Jede Münze hat zwei Seiten. Das gilt auch für den Franken. Während die britische Barclays Capital den Schweizer Aktienmarkt aus Sicht des ausländischen und nicht in Franken rechnenden Anlegers betrachtet, handelt es sich bei Julius Bär um eine hiesige Bank. Dies erklärt auch die sehr unterschiedliche Beurteilung unseres Heimmarktes.

Vermutlich ist der erbitterte Kampf zwischen Haussiers und Baissiers noch eine ganze Weile nicht ausgestanden. Bis sich der Nebel nach dem wenig populären Entscheid der SNB gelichtet hat, sind bei der einen oder anderen Aktie auf kurze Sicht Übertreibungen möglich.
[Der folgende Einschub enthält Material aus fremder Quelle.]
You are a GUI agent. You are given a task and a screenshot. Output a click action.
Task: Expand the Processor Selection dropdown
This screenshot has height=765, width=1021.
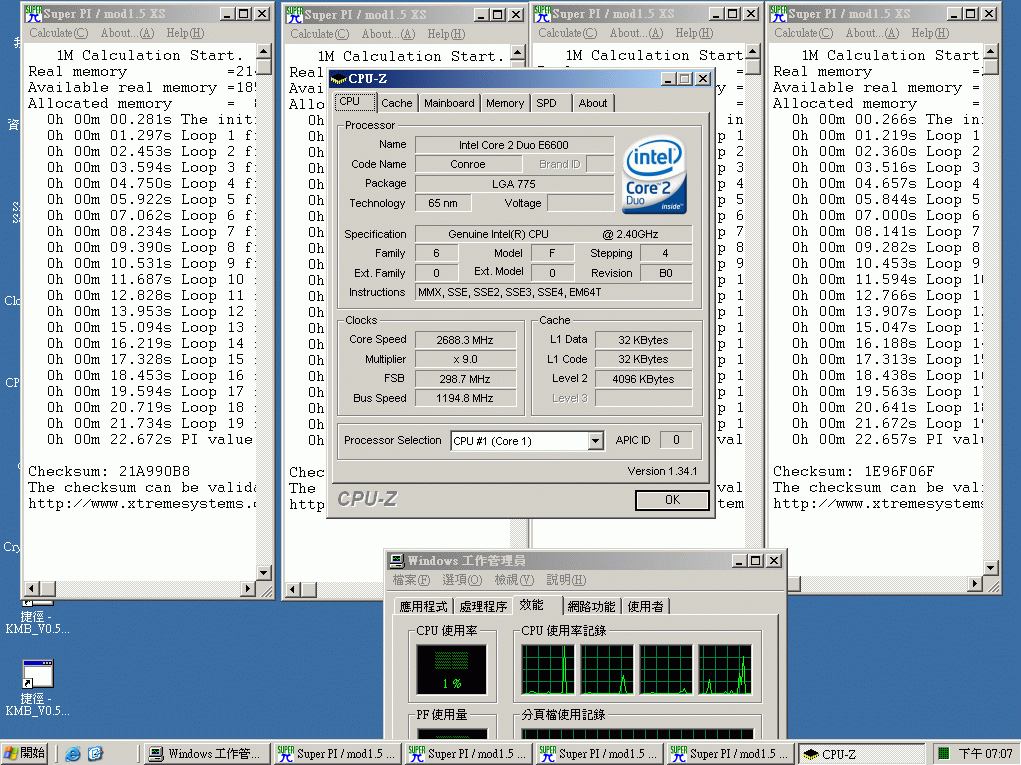pos(596,441)
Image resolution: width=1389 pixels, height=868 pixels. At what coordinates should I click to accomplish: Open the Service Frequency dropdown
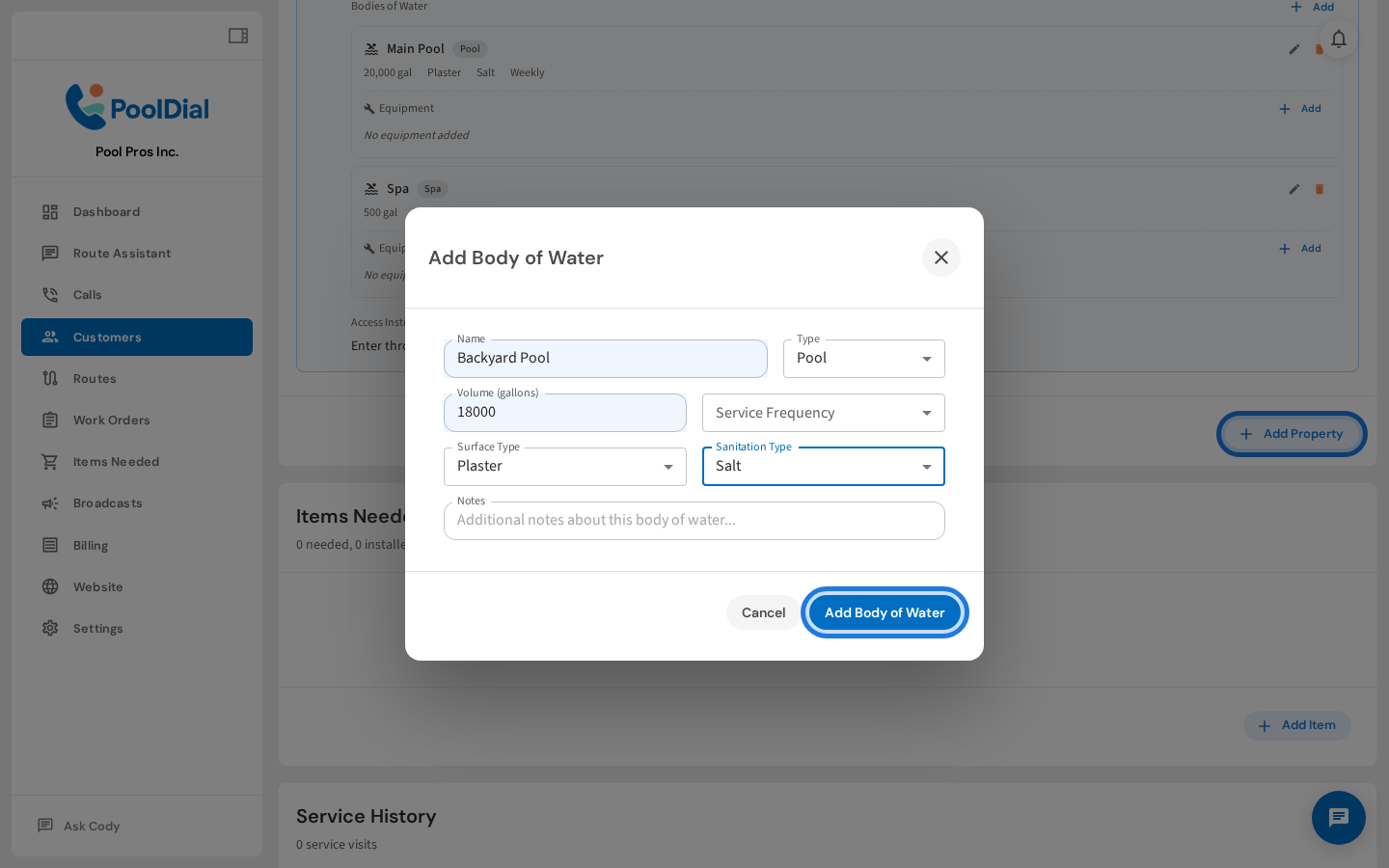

Denn während die Währungsgewinne auf dem Franken den ausländischen Marktakteuren die teilweise brutalen Kursverluste bei den hiesigen Aktien abdämpfen, schlagen die Verluste bei uns Schweizer Anlegern voll durch. Da tröstet die mit der Frankenstärke einhergehend höhere Kaufkraft mit allen ihren Vorzügen wie günstigeres Reisen ins Ausland oder billigeres Tanken an der Zapfsäule nur bedingt darüber hinweg.

Wer übrigens denkt, dass der Schweizer Aktienmarkt nach den horrenden Verlusten vom Donnerstag und Freitag nun günstiger bewertet ist, der irrt. Die über unsere exportorientierten Unternehmen hereinbrechende Welle an Gewinnschätzungsreduktionen sorgt nämlich dafür, dass die Bewertung hierzulande am oberen Ende der historischen Bandbreite verharrt. So gesehen ist der jüngste Rückschlag nur dort eine Kaufgelegenheit, wo die Marktakteure zu Übertreibungen neigen. Auch eine grundsätzliche Verkaufsempfehlung für hiesige Aktien wie jene von Barclays Capital scheint mir falsch.